Special Issue Information

Dear Colleagues,

Urban land use compactness is a pivotal measure for improving land use efficiency and curbing unregulated urban sprawl, and urban carbon sink ecosystems act as an essential natural carrier for carbon sequestration and offsetting anthropogenic urban carbon emissions. Both serve as core pillars for global cities advancing toward net-zero carbon goals. While the importance of both has been widely recognized, the trade-off and synergy mechanisms between land use compactness and urban carbon sink ecosystems remain poorly understood. For example, how can we quantify the impacts of compact land development on the structure and function of urban carbon sink ecosystems? How can we coordinate the development objectives of compact land use and the protection of carbon sink ecological space? What kind of planning models and management strategies for the coordination of compactness and carbon sinks should be constructed to achieve net-zero carbon in urban land use? We are assembling this Special Issue to better answer these questions, aiming to systematically explore the coordinated management paths of land use compactness and urban carbon sink ecosystems for the attainment of net-zero goals, thus providing scientific support for the sustainable utilization of urban land.

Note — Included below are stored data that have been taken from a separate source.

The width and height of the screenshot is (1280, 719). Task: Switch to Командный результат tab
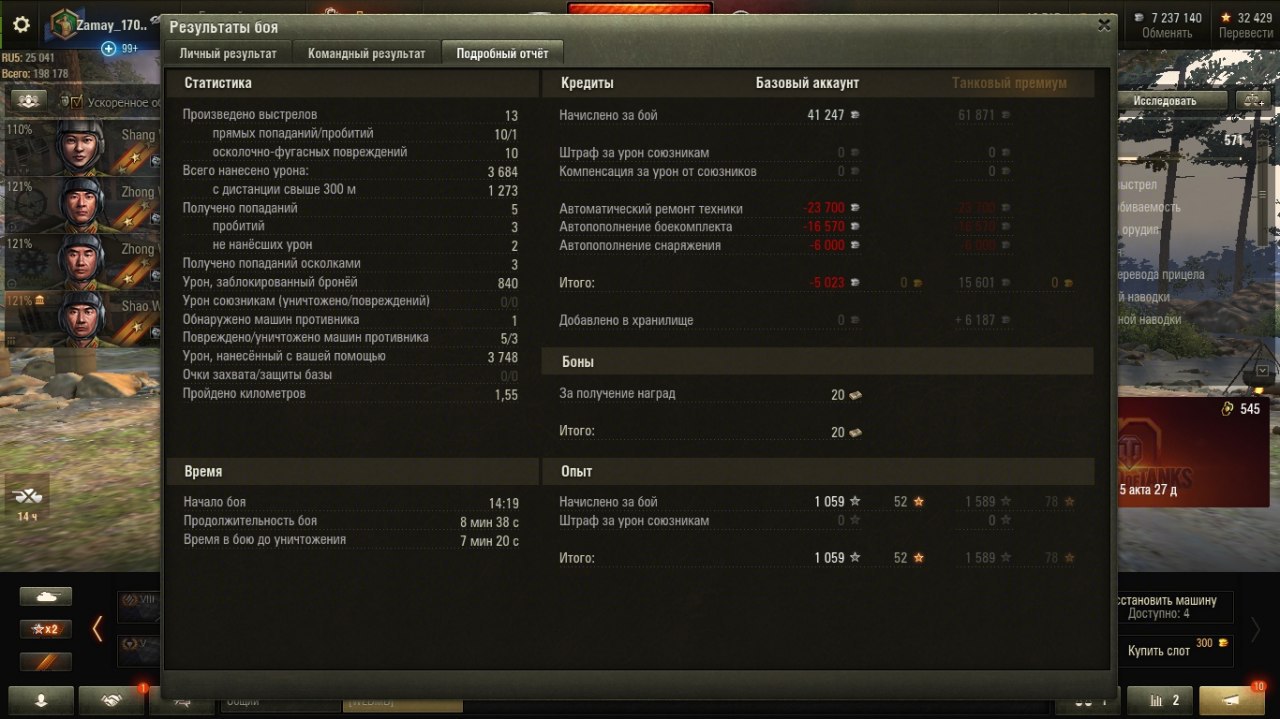click(x=366, y=53)
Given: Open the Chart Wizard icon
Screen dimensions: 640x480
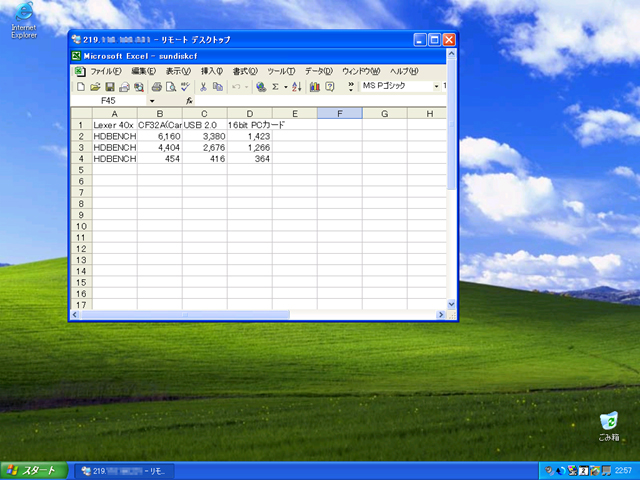Looking at the screenshot, I should point(314,87).
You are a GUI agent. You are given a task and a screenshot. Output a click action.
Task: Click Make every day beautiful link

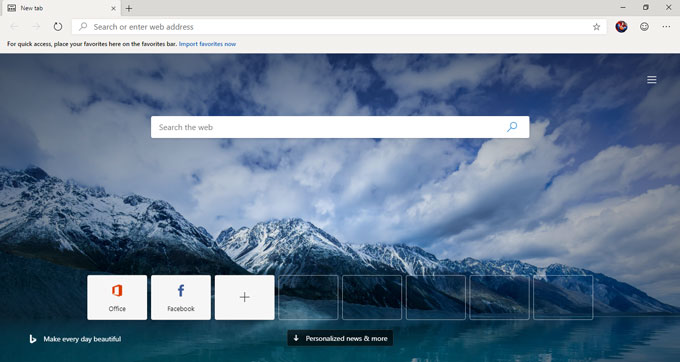[x=82, y=339]
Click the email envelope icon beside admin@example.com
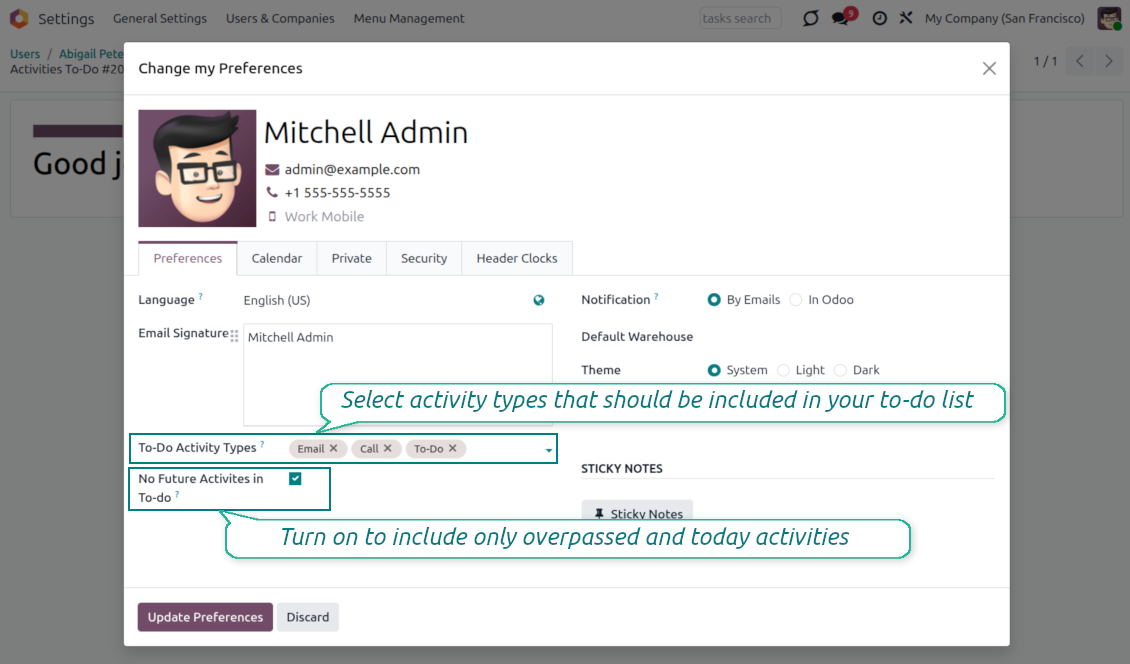This screenshot has width=1130, height=664. pyautogui.click(x=272, y=169)
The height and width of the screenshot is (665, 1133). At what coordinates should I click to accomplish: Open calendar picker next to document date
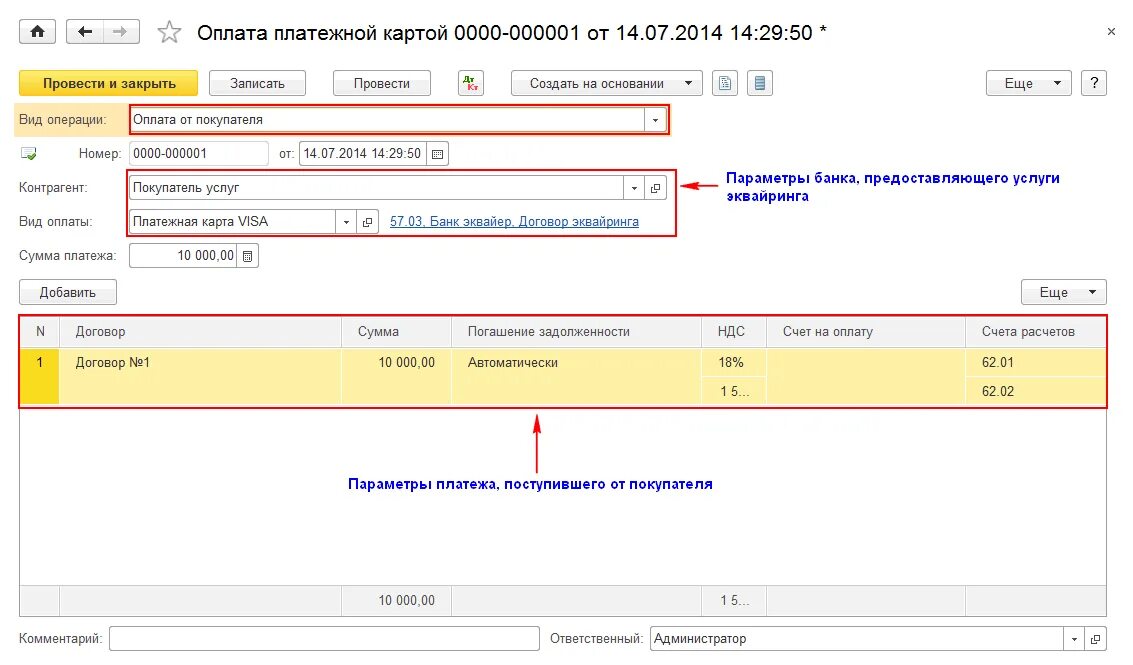[436, 153]
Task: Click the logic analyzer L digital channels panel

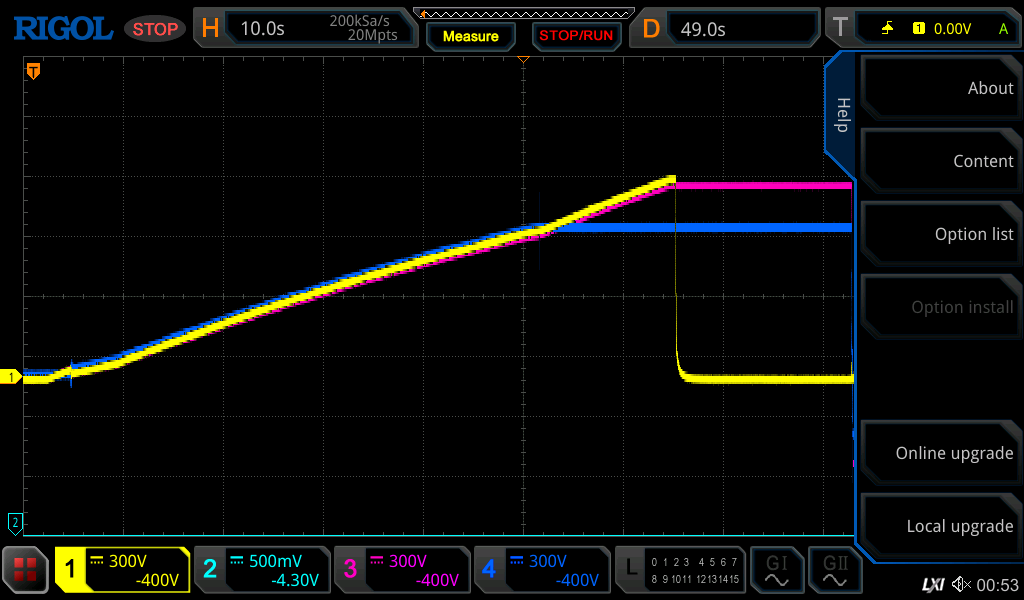Action: click(680, 570)
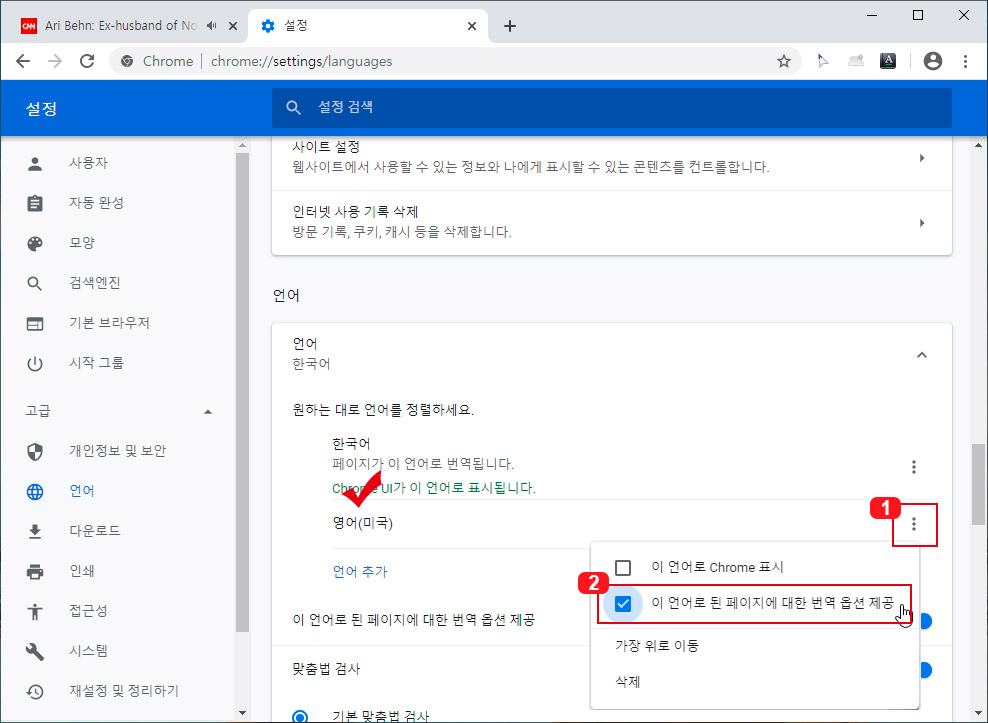Click the 언어 추가 link

pos(359,570)
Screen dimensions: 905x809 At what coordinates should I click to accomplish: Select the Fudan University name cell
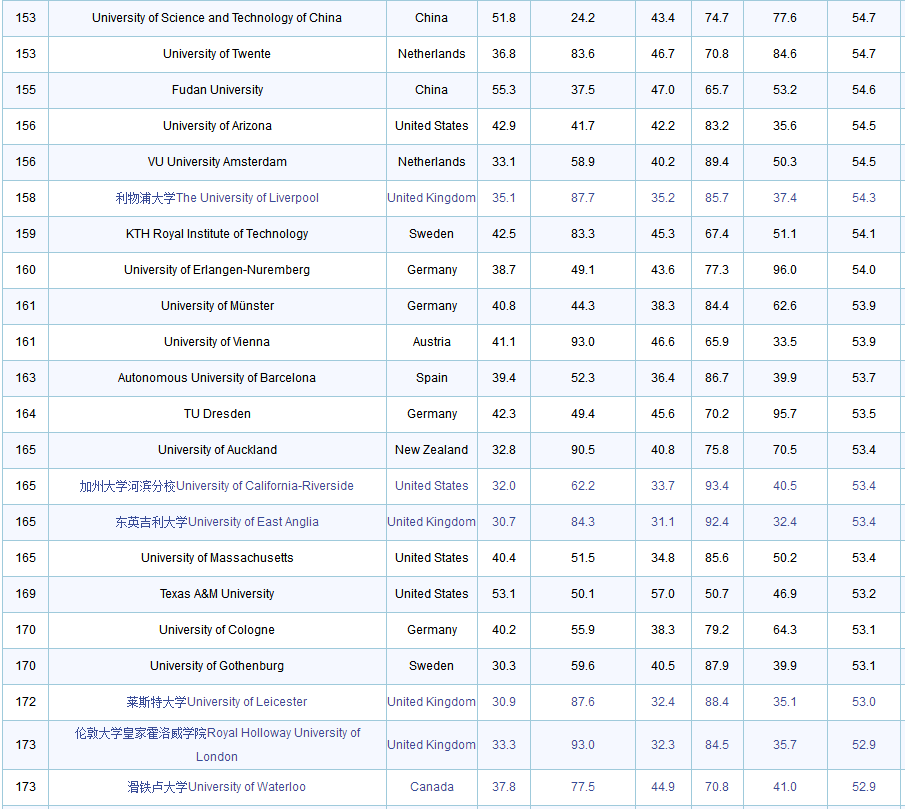click(217, 90)
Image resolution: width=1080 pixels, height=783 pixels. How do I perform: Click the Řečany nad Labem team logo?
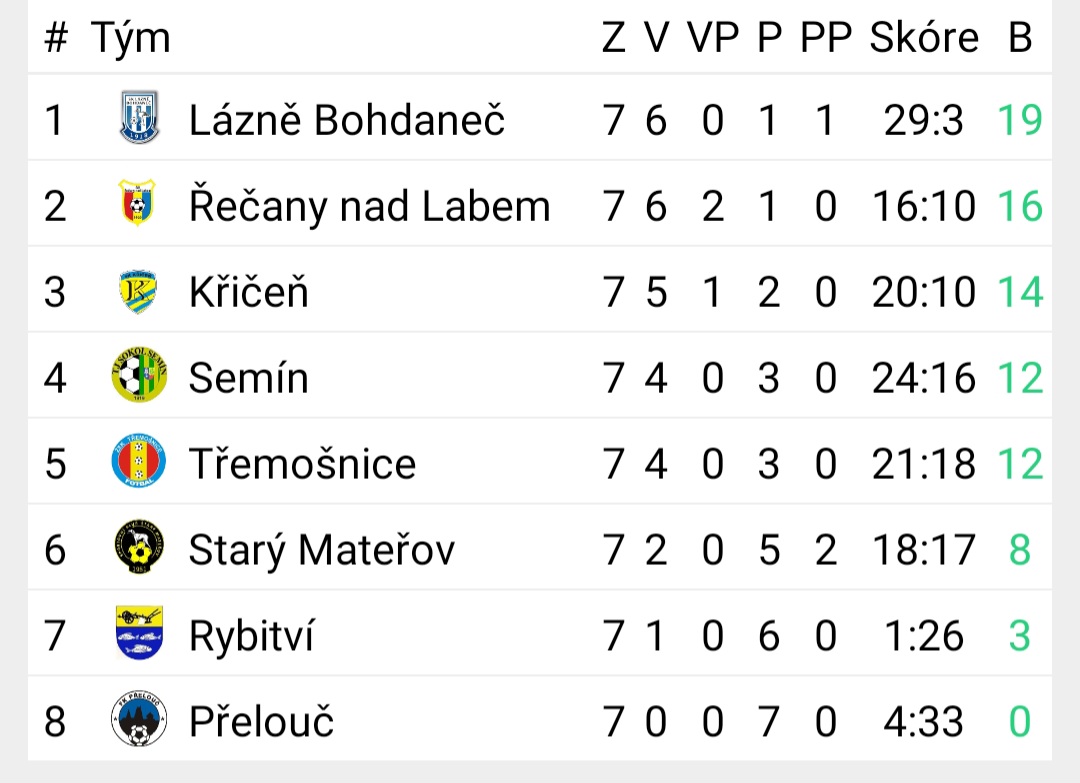click(137, 203)
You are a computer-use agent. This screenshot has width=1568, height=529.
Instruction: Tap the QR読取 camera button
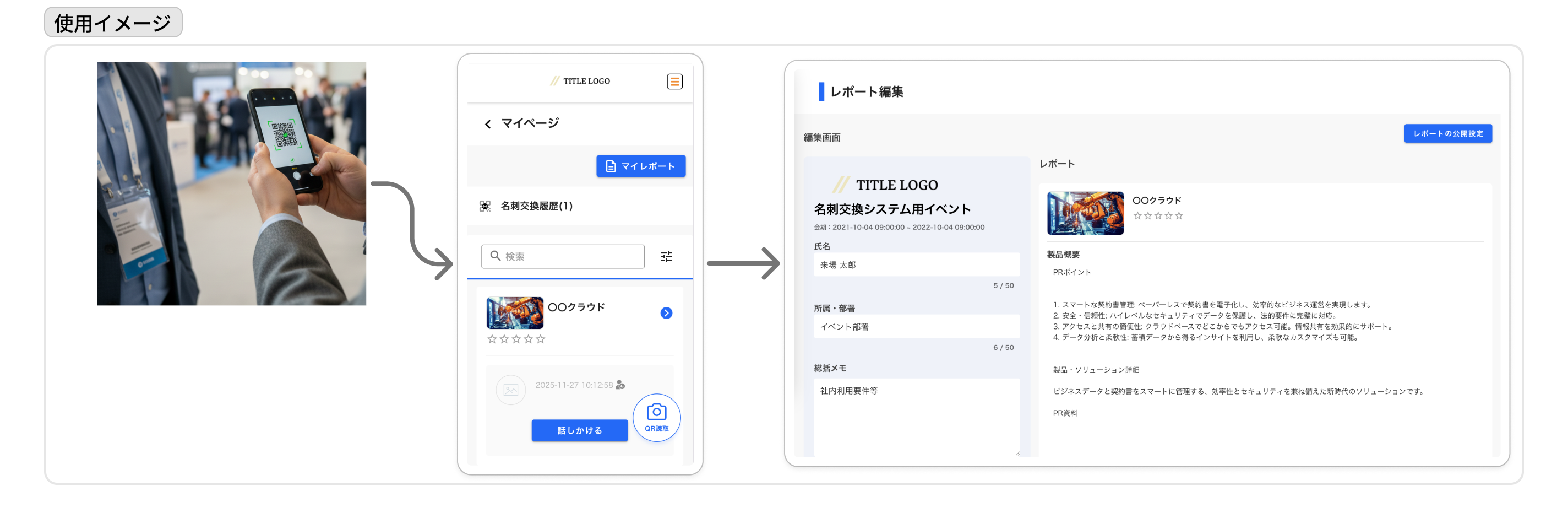(x=656, y=418)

The goal of this Special Issue is to collect papers (original research articles and review papers) to give insights about the mutual feedback mechanisms between land use compactness and urban carbon sink ecosystems; quantify the trade-off and synergy relationships at different urban scales and development stages; and propose targeted coordinated management strategies and planning schemes for the dual goals of sustainable land use and net-zero carbon. This topic is highly consistent with Land’s core scope of land system science, sustainable land use, and urban land planning and also responds to the journal’s focus on societally relevant and innovative research on climate change and carbon neutrality.

This Special Issue will welcome manuscripts that link the following themes:

  • Quantitative analysis of land use compactness' impacts on urban carbon sink ecosystems;
  • Multi-scale coordinated planning of land compactness and carbon sink ecological space;
  • Synergistic management strategies for compact development and carbon sink conservation;
  • Green infrastructure planning and nature-based solutions for enhancing carbon sinks in compact urban environments;
  • Remote sensing and big-data-driven monitoring of intensive land use and carbon sink ecosystem dynamics;
  • Cross-city comparative studies on compactness-carbon sink relationships across different urbanization stages and developmental contexts;
  • Future scenario simulation and backcasting of land use pathways toward net-zero carbon through compactness-carbon sink coordination.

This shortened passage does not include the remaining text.